(Screenshot grounding data)
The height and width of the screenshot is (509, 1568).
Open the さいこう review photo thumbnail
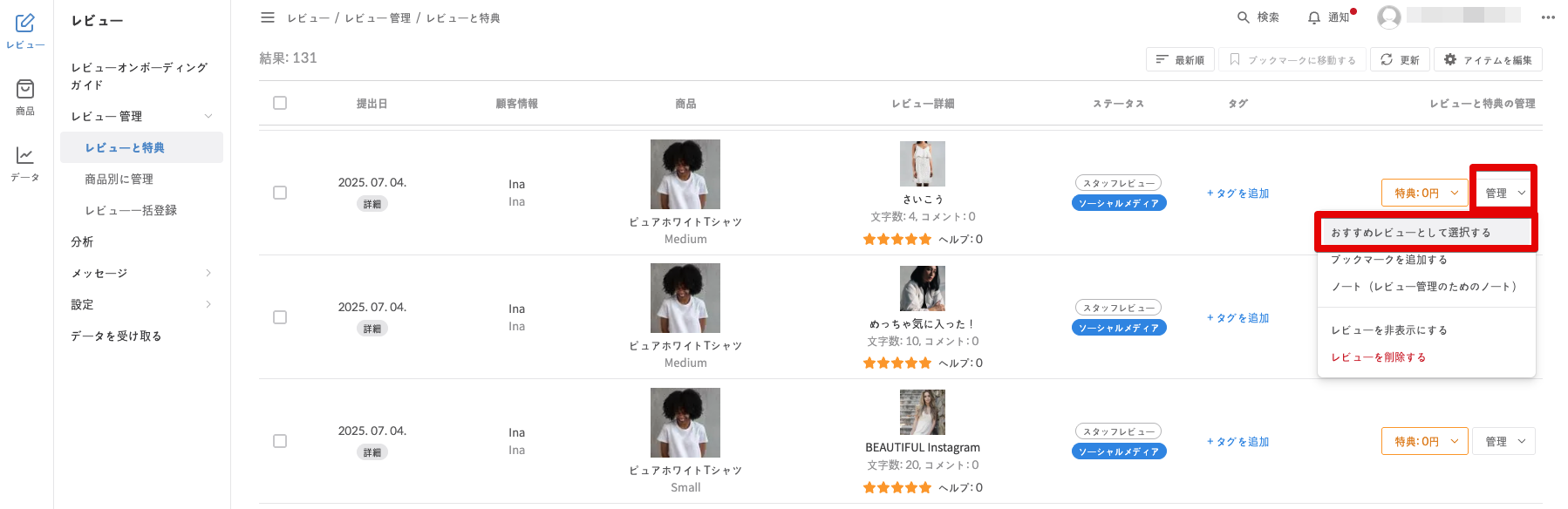pos(923,164)
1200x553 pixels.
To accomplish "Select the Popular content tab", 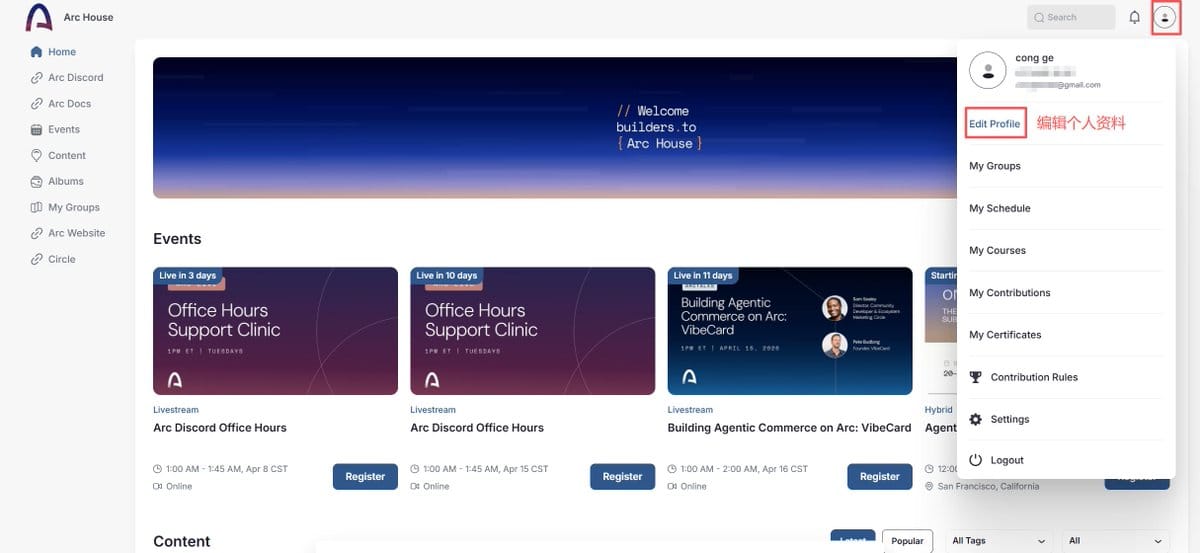I will 907,541.
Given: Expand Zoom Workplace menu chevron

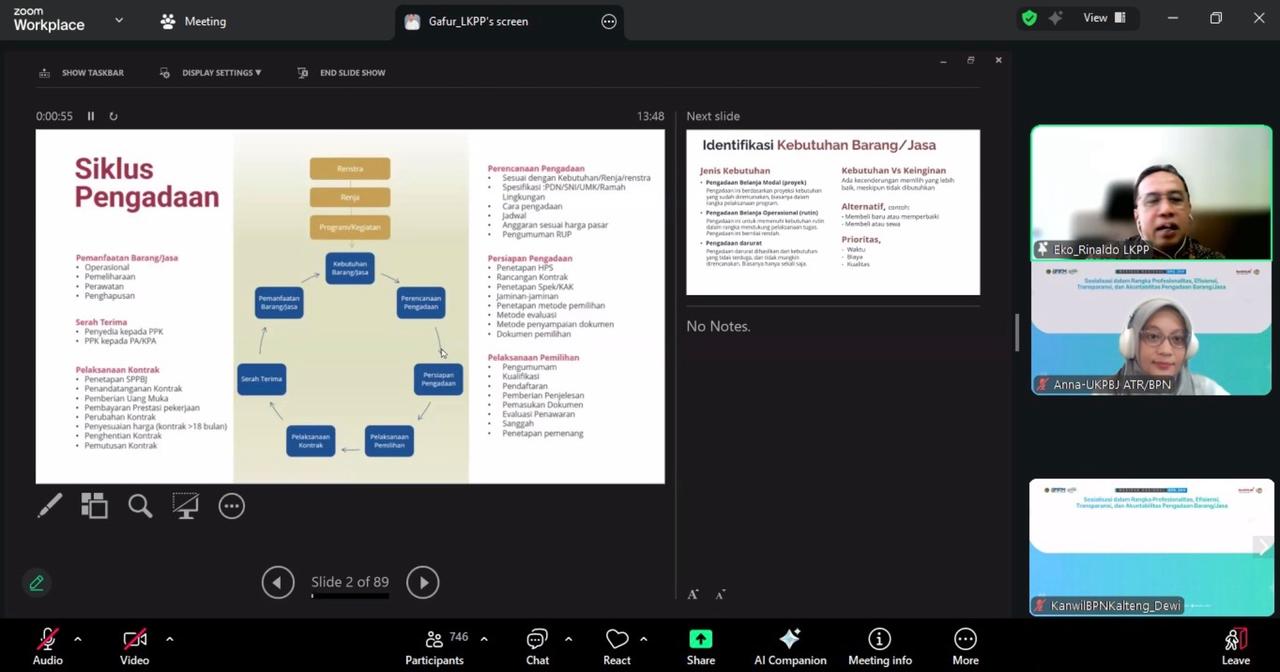Looking at the screenshot, I should pyautogui.click(x=119, y=20).
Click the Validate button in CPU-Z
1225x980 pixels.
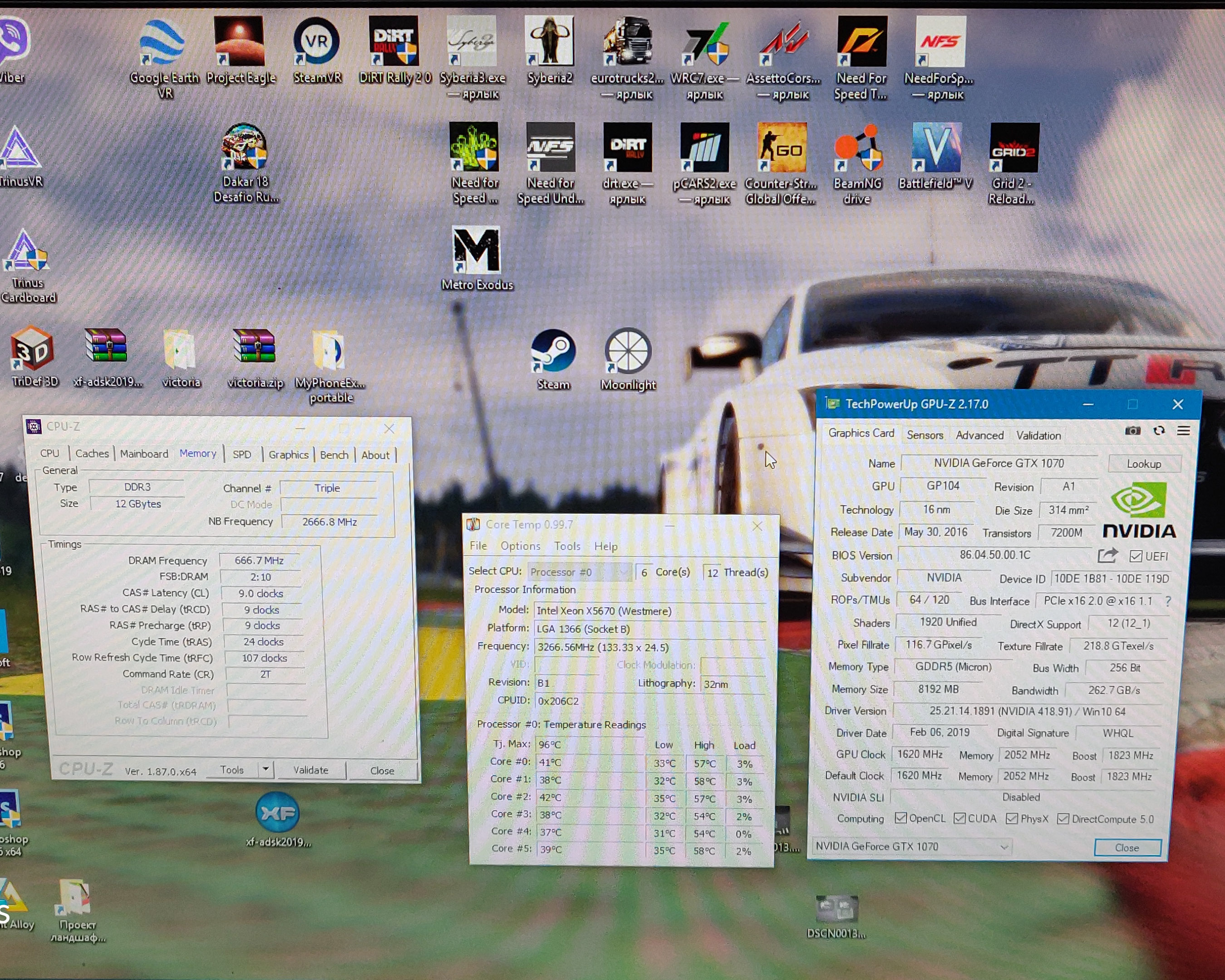pos(311,770)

* Task statement *
Exactly the lines from the one holding "Click the Validate button in CPU-Z" through the last line of the entries must be set down, with nothing added and no pictures.

* Your response *
Click the Validate button in CPU-Z
1225x980 pixels.
pos(311,770)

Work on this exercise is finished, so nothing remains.